Information Analytics

One of the biggest opportunities in business today is transforming the vast and growing universe of enterprise information into immediate, relevant insight. We all know the amount of digital information exploding, and at the same time expectations for processing this information are rising. Organizations rely on business analytics to make decisions about everything from internal operations to customers, sales, and supply chains—essentially anywhere that actionable business intelligence can cut costs and improve efficiencies.

Valuable content is distributed across the enterprise, 95% of it in “unstructured” formats—that is, residing not in databases but in a variety of files that include email, documents, presentations, and much more. To have a complete view of the business, companies need analytics that leverage both structured and unstructured information.

At HP Labs, we are working to redefine the twin tasks of taming and exploiting this information to revolutionize enterprise decision making. We’re applying mathematic and scientific methodologies and developing the models, tools, and algorithms that drive informed, highly effective, repeatable, and consistent decision making---to ultimately create better-run businesses. Our research enables near real-time business intelligence with robust, scalable data management, data-intensive analytics of structured and unstructured information, and automatically delivering information described in the language of business. 
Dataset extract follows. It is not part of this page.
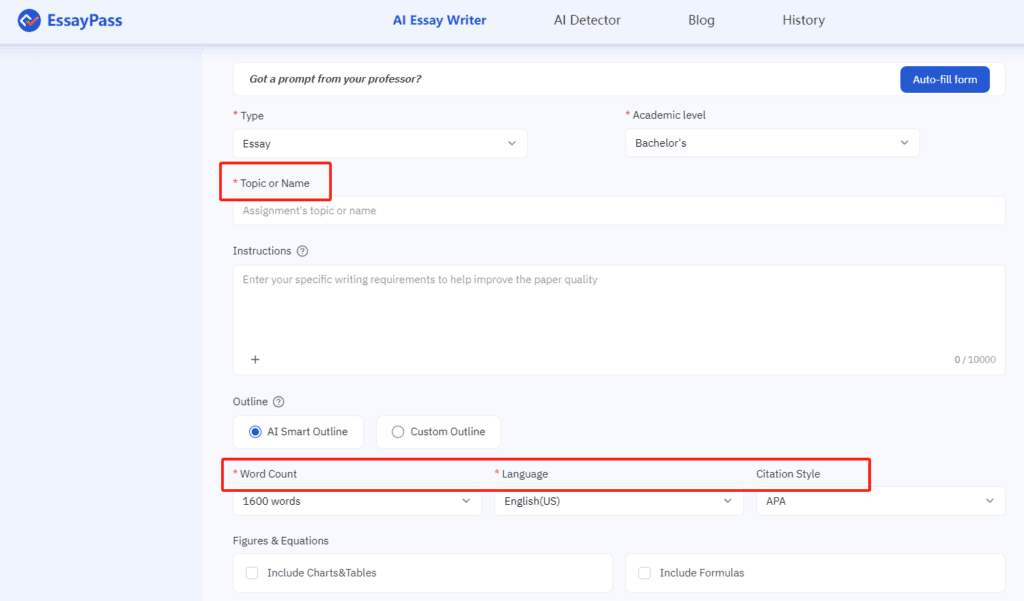Open the History page
The height and width of the screenshot is (601, 1024).
[803, 20]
Information Analytics Big Bets:

Context Analytics

Context-aware computing leverages information about an end user or system – information like environment, processes, communities, roles or identity – to provide personalized interactions that ease discovery of content and services (or processes, in the case of systems) and dynamically adapt as users change context. This capability will be key to achieving user satisfaction or improved system performance in future IT services. Existing context-aware applications typically provide application-specific solutions, focusing on specific contexts and information processing needs, and often consider only simple contexts such as location and time. Our research studies a wide variety of context types, particularly sophisticated contexts (beyond location and time), and develops generic programming and systems support for context-aware computing, allowing for shorter development cycles with higher quality. Applications may include solutions for consumers (personalized printing), enterprise (business processes), and systems (networking).

Enterprise Swarm

The Enterprise Swarm is a productivity platform that creates value from big data in enterprises, and delivers this value to users by streamlining collaboration, creating insight and increasing automation. Our research aims to tap into big data in the organization, aggregating unstructured and structured data including knowledge bases, communication streams, transactional data, performance monitors, and user behavior, among others. Behind it all are powerful analytics that are domain-aware and context-dependent, and that yield personalized information.

Live Analytics

The Live Analytics project aims to deliver predictive analytics and high-quality insights that transform operational business processes via data-flow and streaming analytics over structured and unstructured data. Our research explores several critical analytics applications that may be delivered as business solutions, such as our work on Live Customer Intelligence, Live Operational Intelligence, Healthcare Analytics, and Enterprise Document Content Analytics. Finally, we are designing novel approaches to visual analytics, providing users with richer, more useful visualizations of their data.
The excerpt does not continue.